** PROBLEM STATEMENT **
Reproduce the items below, substituting "side panel" for every occurrence of "sidebar" and leaving everything else unchanged.

── SUPPLIED DATA

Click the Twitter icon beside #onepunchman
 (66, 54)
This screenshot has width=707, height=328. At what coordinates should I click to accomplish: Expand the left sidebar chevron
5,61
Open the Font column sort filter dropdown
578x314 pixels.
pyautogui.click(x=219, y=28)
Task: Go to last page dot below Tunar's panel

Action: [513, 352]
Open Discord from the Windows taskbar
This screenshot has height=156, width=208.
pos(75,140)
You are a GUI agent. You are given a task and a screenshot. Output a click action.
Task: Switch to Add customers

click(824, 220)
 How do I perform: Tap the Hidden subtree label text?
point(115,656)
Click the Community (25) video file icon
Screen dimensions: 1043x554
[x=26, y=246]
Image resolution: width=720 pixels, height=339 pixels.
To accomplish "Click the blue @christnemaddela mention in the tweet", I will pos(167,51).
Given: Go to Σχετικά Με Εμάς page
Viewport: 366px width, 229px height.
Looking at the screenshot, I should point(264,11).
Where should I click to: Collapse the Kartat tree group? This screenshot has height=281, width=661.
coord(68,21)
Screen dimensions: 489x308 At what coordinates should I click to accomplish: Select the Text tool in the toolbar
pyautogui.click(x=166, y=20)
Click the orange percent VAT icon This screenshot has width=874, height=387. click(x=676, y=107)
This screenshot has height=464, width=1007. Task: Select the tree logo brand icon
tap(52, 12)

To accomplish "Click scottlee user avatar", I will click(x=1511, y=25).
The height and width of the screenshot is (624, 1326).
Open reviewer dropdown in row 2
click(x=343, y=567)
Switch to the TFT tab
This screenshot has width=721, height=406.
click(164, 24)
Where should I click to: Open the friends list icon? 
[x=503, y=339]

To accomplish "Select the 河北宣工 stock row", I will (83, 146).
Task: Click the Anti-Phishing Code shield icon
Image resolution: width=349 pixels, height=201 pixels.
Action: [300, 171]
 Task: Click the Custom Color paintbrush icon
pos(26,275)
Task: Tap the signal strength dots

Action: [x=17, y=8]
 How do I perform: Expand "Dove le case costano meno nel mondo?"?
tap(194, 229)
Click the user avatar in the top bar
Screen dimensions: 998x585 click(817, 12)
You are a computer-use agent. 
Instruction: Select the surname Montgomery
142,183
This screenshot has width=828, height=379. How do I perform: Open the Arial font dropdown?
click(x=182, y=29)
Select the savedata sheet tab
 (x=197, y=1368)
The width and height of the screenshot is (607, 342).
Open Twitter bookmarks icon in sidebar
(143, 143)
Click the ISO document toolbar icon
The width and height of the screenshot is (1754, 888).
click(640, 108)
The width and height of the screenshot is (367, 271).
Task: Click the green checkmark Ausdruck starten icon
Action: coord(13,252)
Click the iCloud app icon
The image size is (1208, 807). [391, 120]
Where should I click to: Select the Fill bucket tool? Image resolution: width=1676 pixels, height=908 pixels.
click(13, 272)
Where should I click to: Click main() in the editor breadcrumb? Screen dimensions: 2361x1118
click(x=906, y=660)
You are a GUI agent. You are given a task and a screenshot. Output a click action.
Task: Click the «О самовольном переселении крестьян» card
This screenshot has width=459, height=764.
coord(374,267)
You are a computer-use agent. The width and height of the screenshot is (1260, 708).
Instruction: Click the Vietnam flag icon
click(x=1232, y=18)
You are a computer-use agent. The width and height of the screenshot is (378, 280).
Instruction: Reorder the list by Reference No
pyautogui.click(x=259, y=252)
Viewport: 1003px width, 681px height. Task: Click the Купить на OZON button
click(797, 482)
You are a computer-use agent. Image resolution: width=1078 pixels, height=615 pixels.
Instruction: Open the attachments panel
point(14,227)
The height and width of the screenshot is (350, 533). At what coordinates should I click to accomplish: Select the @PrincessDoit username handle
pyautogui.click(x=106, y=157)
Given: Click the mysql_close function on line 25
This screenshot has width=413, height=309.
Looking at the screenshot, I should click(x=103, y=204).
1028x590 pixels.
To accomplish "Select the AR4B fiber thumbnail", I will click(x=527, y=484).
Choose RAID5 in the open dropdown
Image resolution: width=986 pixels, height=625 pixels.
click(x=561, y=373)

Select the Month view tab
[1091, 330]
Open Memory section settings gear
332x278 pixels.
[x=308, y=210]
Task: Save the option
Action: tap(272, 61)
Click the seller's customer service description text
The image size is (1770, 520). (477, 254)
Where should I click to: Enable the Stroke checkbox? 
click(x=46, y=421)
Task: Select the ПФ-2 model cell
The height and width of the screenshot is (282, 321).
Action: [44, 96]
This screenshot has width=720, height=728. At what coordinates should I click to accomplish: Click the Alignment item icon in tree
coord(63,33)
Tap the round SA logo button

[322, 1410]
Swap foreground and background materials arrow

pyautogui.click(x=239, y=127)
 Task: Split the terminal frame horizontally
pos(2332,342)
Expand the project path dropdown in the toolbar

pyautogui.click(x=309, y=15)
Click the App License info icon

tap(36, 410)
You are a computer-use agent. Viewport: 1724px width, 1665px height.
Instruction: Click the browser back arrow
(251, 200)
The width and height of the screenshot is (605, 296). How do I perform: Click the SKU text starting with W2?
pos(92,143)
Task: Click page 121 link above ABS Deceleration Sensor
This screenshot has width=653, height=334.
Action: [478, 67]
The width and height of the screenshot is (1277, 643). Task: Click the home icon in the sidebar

────

** OUTPUT FOR THIS EXERCISE **
Click the Twitter icon beside #onepunchman
 (66, 54)
This screenshot has width=707, height=328. At what coordinates should I click to accomplish: Expand the left side panel chevron
5,61
Open the Font column sort filter dropdown
578x314 pixels.
pyautogui.click(x=219, y=28)
Task: Go to last page dot below Tunar's panel

Action: [513, 352]
Open Discord from the Windows taskbar
This screenshot has height=156, width=208.
pos(75,140)
You are a GUI agent. You are given a task and a screenshot. Output a click action.
Task: Switch to Add customers

click(824, 220)
 How do I perform: Tap the Hidden subtree label text?
point(115,656)
Click the Community (25) video file icon
Screen dimensions: 1043x554
[x=26, y=246]
Image resolution: width=720 pixels, height=339 pixels.
To accomplish "Click the blue @christnemaddela mention in the tweet", I will pos(167,51).
Given: Go to Σχετικά Με Εμάς page
Viewport: 366px width, 229px height.
Looking at the screenshot, I should point(264,11).
Where should I click to: Collapse the Kartat tree group? This screenshot has height=281, width=661.
coord(68,21)
Screen dimensions: 489x308 At what coordinates should I click to accomplish: Select the Text tool in the toolbar
pyautogui.click(x=166, y=20)
Click the orange percent VAT icon This screenshot has width=874, height=387. click(x=676, y=107)
This screenshot has height=464, width=1007. Task: Select the tree logo brand icon
tap(52, 12)

To accomplish "Click scottlee user avatar", I will click(x=1511, y=25).
The height and width of the screenshot is (624, 1326).
Open reviewer dropdown in row 2
click(x=343, y=567)
Switch to the TFT tab
This screenshot has width=721, height=406.
click(164, 24)
Where should I click to: Open the friends list icon? 
[x=503, y=339]

To accomplish "Select the 河北宣工 stock row", I will (83, 146).
Task: Click the Anti-Phishing Code shield icon
Image resolution: width=349 pixels, height=201 pixels.
Action: [300, 171]
 Task: Click the Custom Color paintbrush icon
pos(26,275)
Task: Tap the signal strength dots

Action: [x=17, y=8]
 How do I perform: Expand "Dove le case costano meno nel mondo?"?
tap(194, 229)
Click the user avatar in the top bar
Screen dimensions: 998x585 click(817, 12)
You are a computer-use agent. 
Instruction: Select the surname Montgomery
142,183
This screenshot has width=828, height=379. How do I perform: Open the Arial font dropdown?
click(x=182, y=29)
Select the savedata sheet tab
 (x=197, y=1368)
The width and height of the screenshot is (607, 342).
Open Twitter bookmarks icon in side panel
(143, 143)
Click the ISO document toolbar icon
The width and height of the screenshot is (1754, 888).
click(640, 108)
The width and height of the screenshot is (367, 271).
Task: Click the green checkmark Ausdruck starten icon
Action: coord(13,252)
Click the iCloud app icon
The image size is (1208, 807). [391, 120]
Where should I click to: Select the Fill bucket tool? Image resolution: width=1676 pixels, height=908 pixels.
click(13, 272)
Where should I click to: Click main() in the editor breadcrumb? Screen dimensions: 2361x1118
click(x=906, y=660)
You are a GUI agent. You are given a task and a screenshot. Output a click action.
Task: Click the «О самовольном переселении крестьян» card
This screenshot has width=459, height=764.
coord(374,267)
You are a computer-use agent. The width and height of the screenshot is (1260, 708).
Instruction: Click the Vietnam flag icon
click(x=1232, y=18)
You are a computer-use agent. The width and height of the screenshot is (378, 280).
Instruction: Reorder the list by Reference No
pyautogui.click(x=259, y=252)
Viewport: 1003px width, 681px height. Task: Click the Купить на OZON button
click(797, 482)
You are a computer-use agent. Image resolution: width=1078 pixels, height=615 pixels.
Instruction: Open the attachments panel
point(14,227)
The height and width of the screenshot is (350, 533). At what coordinates should I click to accomplish: Select the @PrincessDoit username handle
pyautogui.click(x=106, y=157)
Given: Click the mysql_close function on line 25
This screenshot has width=413, height=309.
Looking at the screenshot, I should click(x=103, y=204).
1028x590 pixels.
To accomplish "Select the AR4B fiber thumbnail", I will click(x=527, y=484).
Choose RAID5 in the open dropdown
Image resolution: width=986 pixels, height=625 pixels.
click(x=561, y=373)

Select the Month view tab
[1091, 330]
Open Memory section settings gear
332x278 pixels.
[x=308, y=210]
Task: Save the option
Action: tap(272, 61)
Click the seller's customer service description text
The image size is (1770, 520). (477, 254)
Where should I click to: Enable the Stroke checkbox? 
click(x=46, y=421)
Task: Select the ПФ-2 model cell
The height and width of the screenshot is (282, 321).
Action: [44, 96]
This screenshot has width=720, height=728. At what coordinates should I click to accomplish: Click the Alignment item icon in tree
coord(63,33)
Tap the round SA logo button

[322, 1410]
Swap foreground and background materials arrow

pyautogui.click(x=239, y=127)
 Task: Split the terminal frame horizontally
pos(2332,342)
Expand the project path dropdown in the toolbar

pyautogui.click(x=309, y=15)
Click the App License info icon

tap(36, 410)
You are a computer-use agent. Viewport: 1724px width, 1665px height.
Instruction: Click the browser back arrow
(251, 200)
The width and height of the screenshot is (605, 296). How do I perform: Click the SKU text starting with W2?
pos(92,143)
Task: Click page 121 link above ABS Deceleration Sensor
This screenshot has width=653, height=334.
Action: [478, 67]
The width and height of the screenshot is (1277, 643). Task: Click the home icon in the side panel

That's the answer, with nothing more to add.